Dataset entries:
· · · ·

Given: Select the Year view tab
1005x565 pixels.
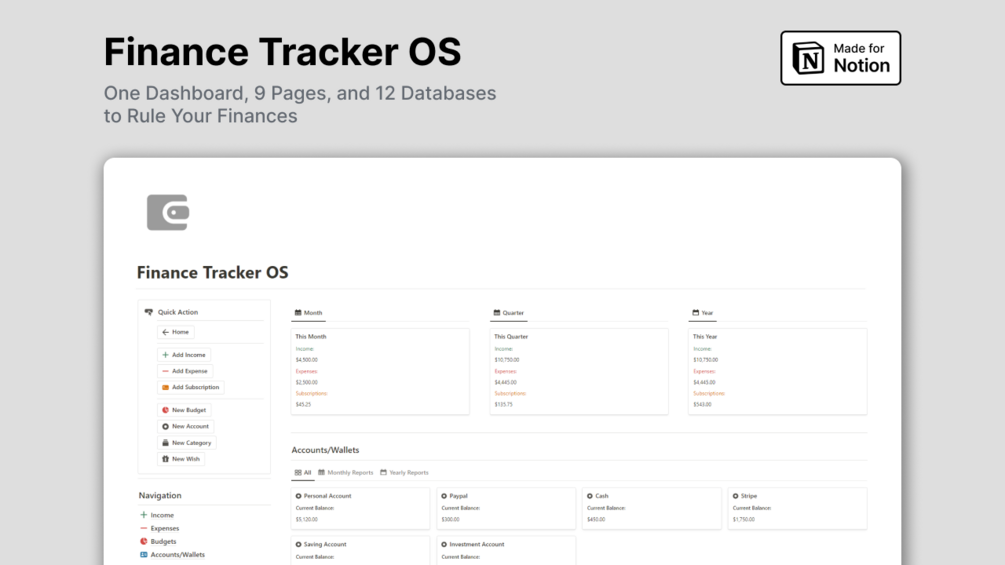Looking at the screenshot, I should point(703,313).
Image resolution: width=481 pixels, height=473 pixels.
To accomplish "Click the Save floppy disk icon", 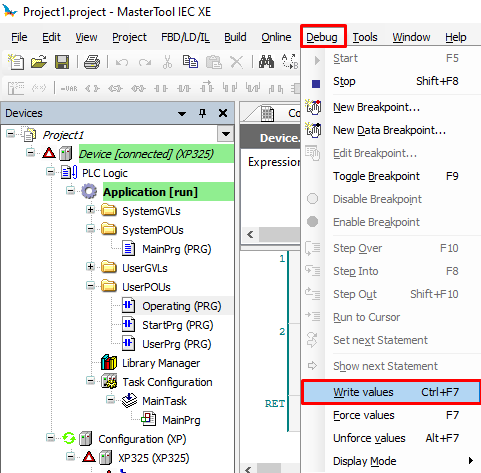I will 62,62.
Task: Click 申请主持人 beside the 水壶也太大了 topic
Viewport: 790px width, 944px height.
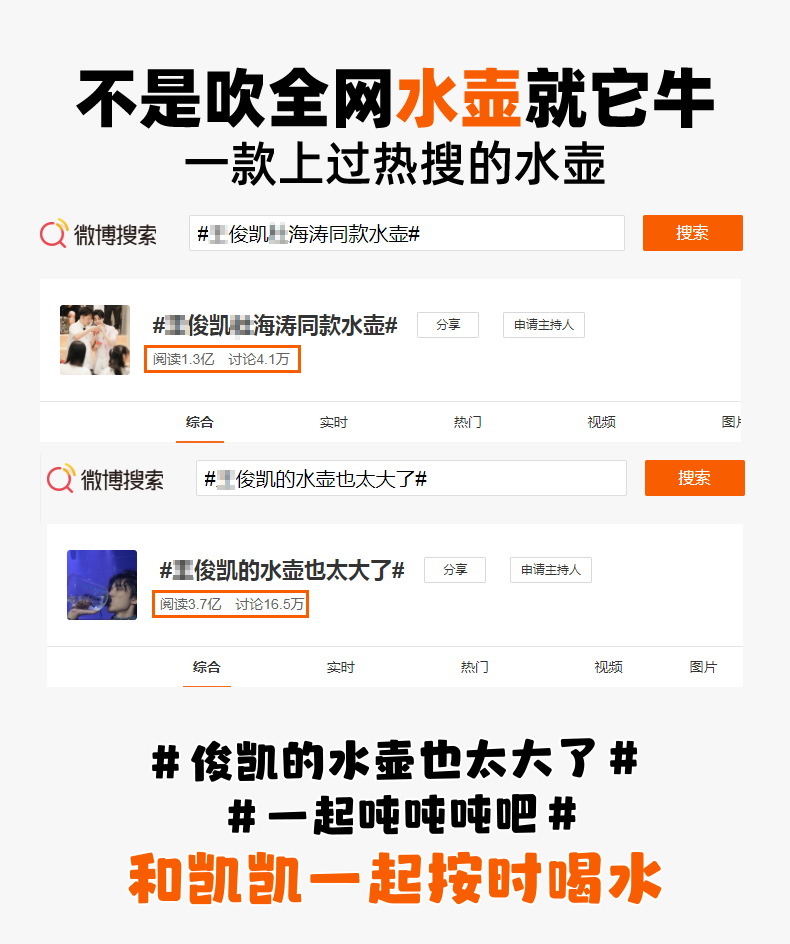Action: (x=551, y=570)
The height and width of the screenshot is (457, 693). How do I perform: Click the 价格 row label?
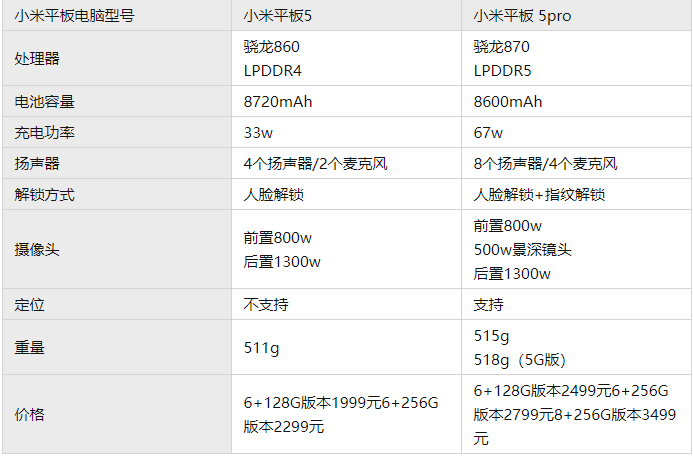(30, 414)
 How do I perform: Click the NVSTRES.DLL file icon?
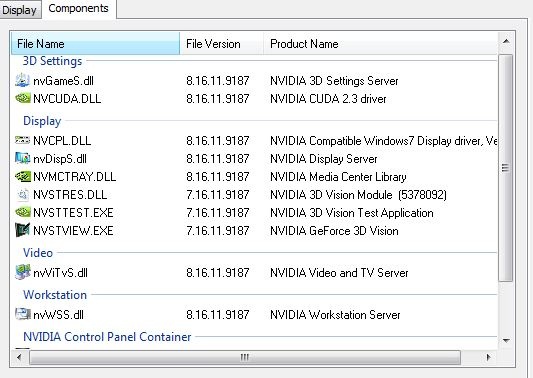(x=22, y=194)
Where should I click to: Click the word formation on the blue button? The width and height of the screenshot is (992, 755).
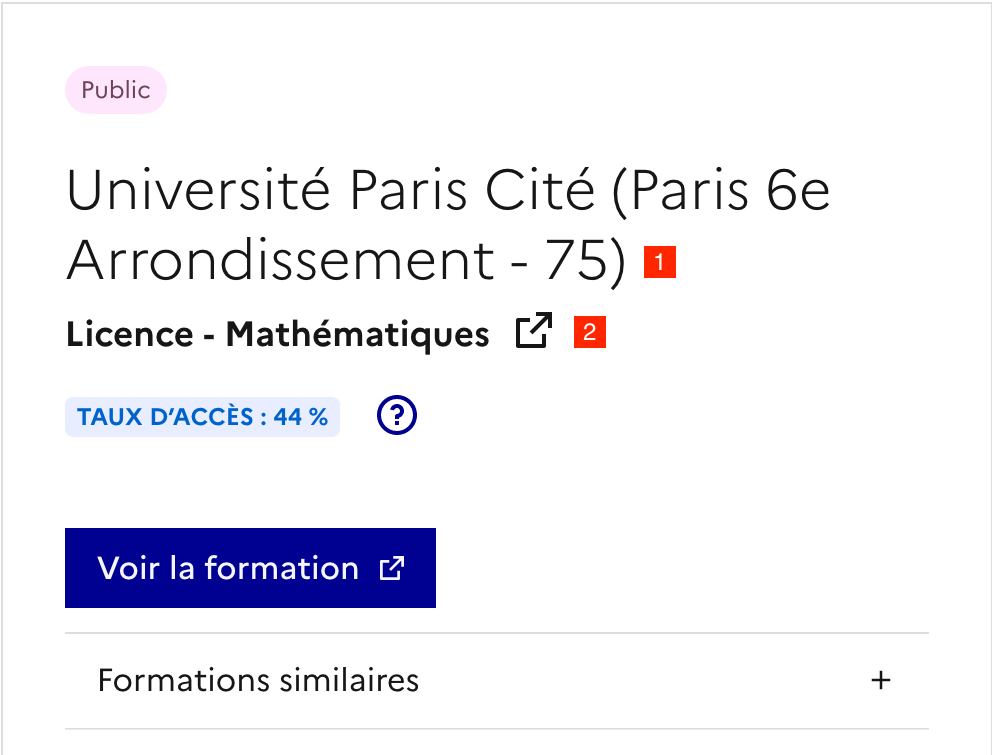[x=281, y=568]
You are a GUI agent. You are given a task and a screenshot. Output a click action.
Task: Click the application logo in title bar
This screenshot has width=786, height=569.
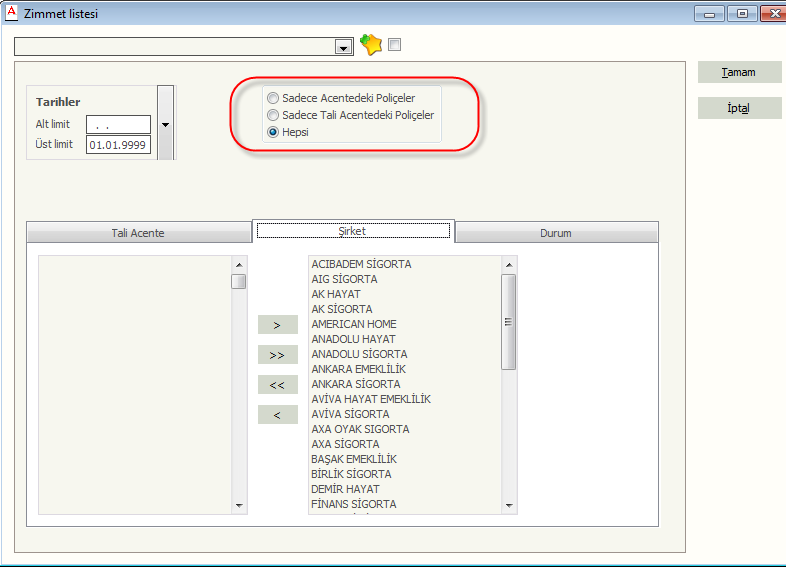[x=11, y=13]
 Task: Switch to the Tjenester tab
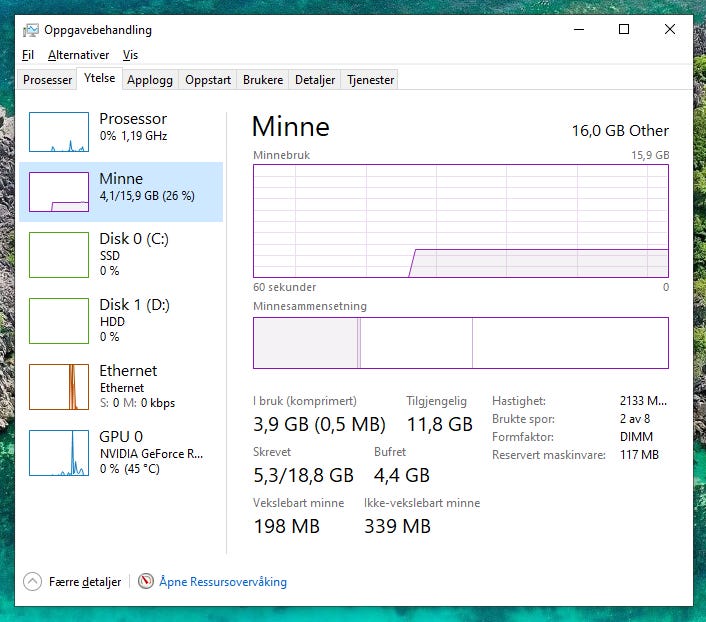coord(370,80)
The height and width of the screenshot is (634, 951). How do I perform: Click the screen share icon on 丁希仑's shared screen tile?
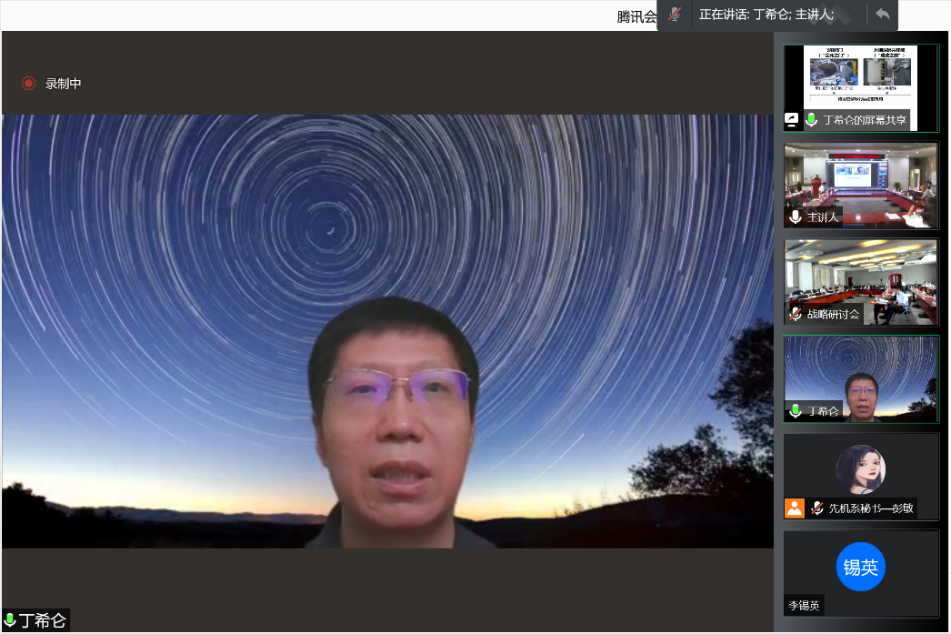point(792,120)
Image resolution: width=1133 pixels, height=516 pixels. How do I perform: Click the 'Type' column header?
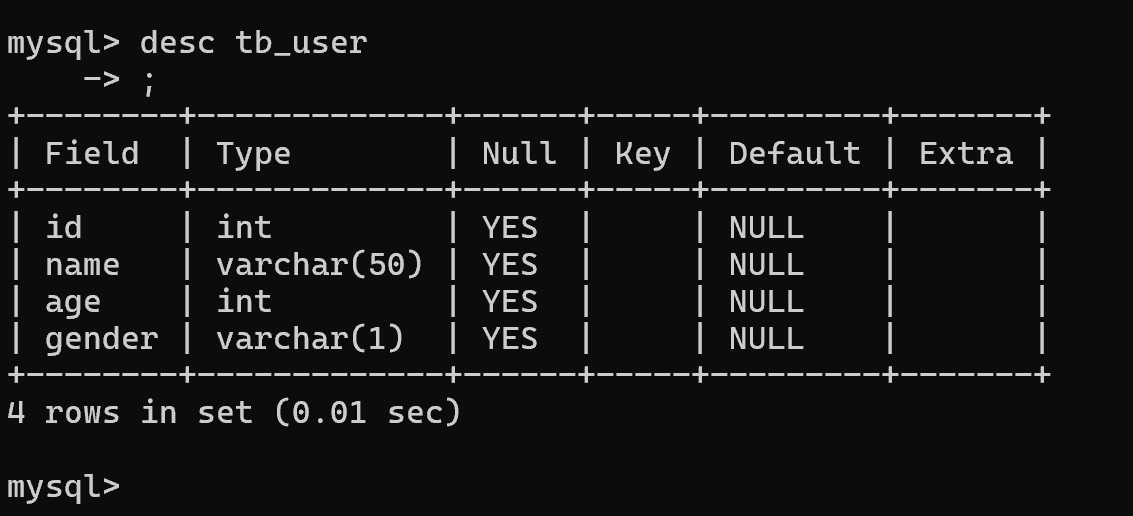click(x=253, y=153)
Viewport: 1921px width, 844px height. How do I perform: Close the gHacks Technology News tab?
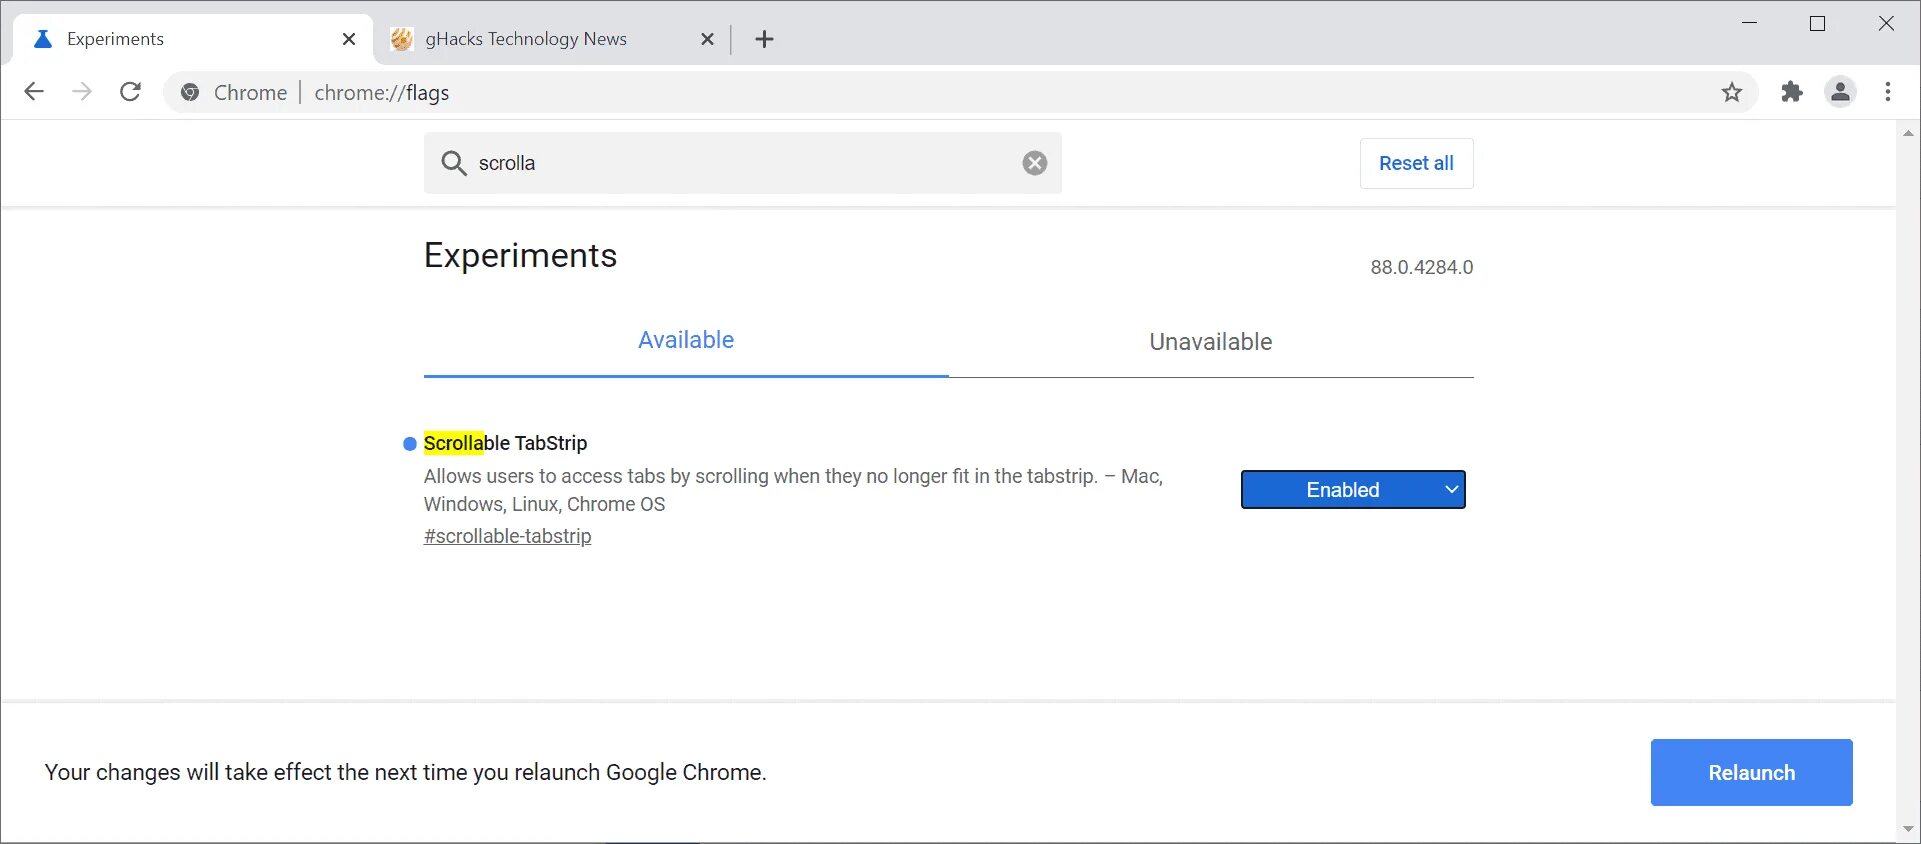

· · · ·

# Work task:
What is needed is a word-for-word copy of the lines from the one containing "Task: Click 申请主持人 beside the 水壶也太大了 topic" through the final line of the records above, both included, with the pictures left out.

# Written response:
Task: Click 申请主持人 beside the 水壶也太大了 topic
Viewport: 790px width, 944px height.
Action: (x=551, y=570)
The height and width of the screenshot is (457, 693). How do I perform: Click the 价格 row label?
(30, 414)
 How do I perform: Click the NVSTRES.DLL file icon?
(x=22, y=194)
Where should I click to: Click the word formation on the blue button? The width and height of the screenshot is (992, 755).
[x=281, y=568]
You are a GUI agent. You are given a task and a screenshot. Output a click action.
Task: Click the application logo in title bar
This screenshot has width=786, height=569.
[x=11, y=13]
 Task: Switch to the Tjenester tab
coord(370,80)
The height and width of the screenshot is (634, 951). How do I perform: Click the screen share icon on 丁希仑's shared screen tile?
point(792,120)
Image resolution: width=1133 pixels, height=516 pixels. How do I perform: Click the 'Type' column header?
click(x=253, y=153)
Viewport: 1921px width, 844px height. How do I perform: Close the gHacks Technology News tab?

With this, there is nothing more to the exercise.